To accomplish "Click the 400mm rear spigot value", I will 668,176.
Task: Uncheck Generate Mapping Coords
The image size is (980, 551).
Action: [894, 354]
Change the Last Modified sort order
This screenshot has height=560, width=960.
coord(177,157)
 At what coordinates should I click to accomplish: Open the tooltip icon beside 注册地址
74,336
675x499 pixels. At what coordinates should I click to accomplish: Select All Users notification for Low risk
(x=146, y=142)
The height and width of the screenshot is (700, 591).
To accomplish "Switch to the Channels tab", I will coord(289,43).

──────────

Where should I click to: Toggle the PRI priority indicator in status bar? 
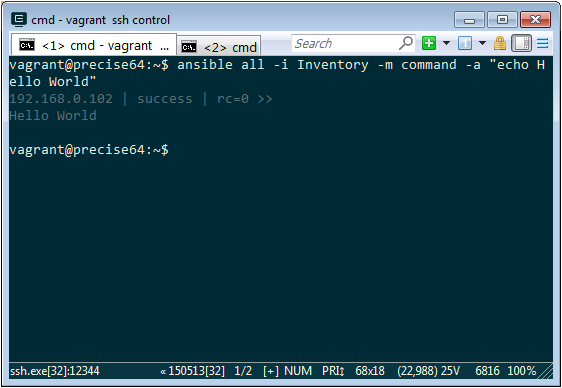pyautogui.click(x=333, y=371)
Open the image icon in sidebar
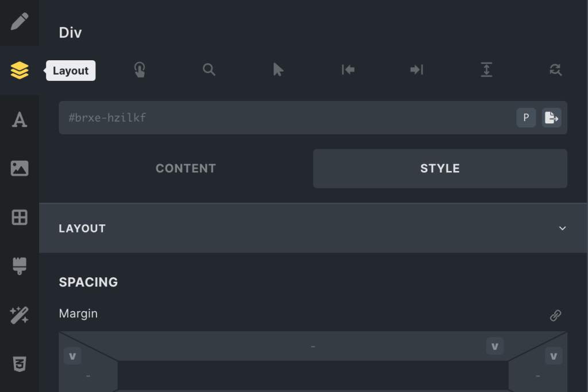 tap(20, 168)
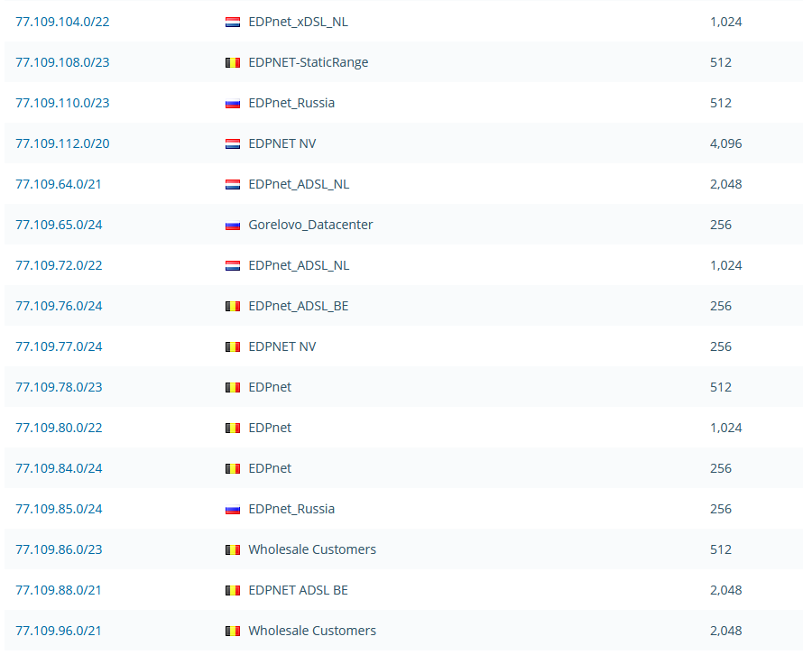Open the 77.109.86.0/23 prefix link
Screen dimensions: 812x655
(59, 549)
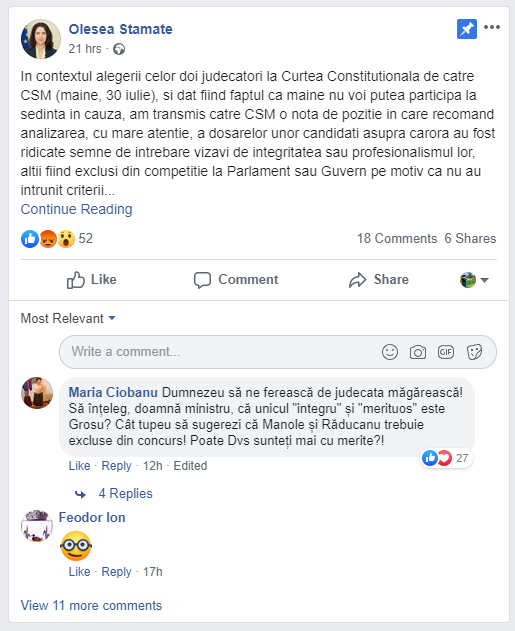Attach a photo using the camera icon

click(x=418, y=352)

──────────

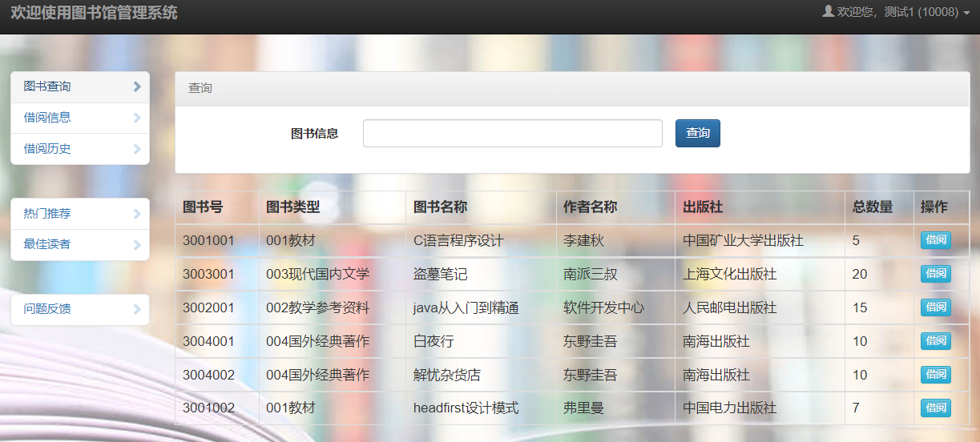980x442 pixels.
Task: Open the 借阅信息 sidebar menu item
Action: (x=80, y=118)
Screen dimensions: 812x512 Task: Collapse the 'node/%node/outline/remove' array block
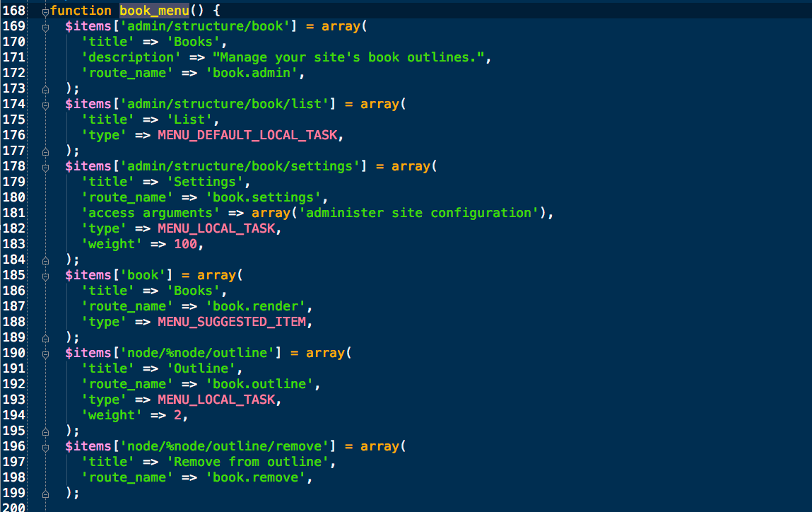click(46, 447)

──────────

Your task —
Those lines of the records that contain the string "will" should be identified and copied.

Task result —
To accomplish "Click the 400mm rear spigot value", I will 668,176.
To accomplish "Switch to the Channels tab", I will coord(289,43).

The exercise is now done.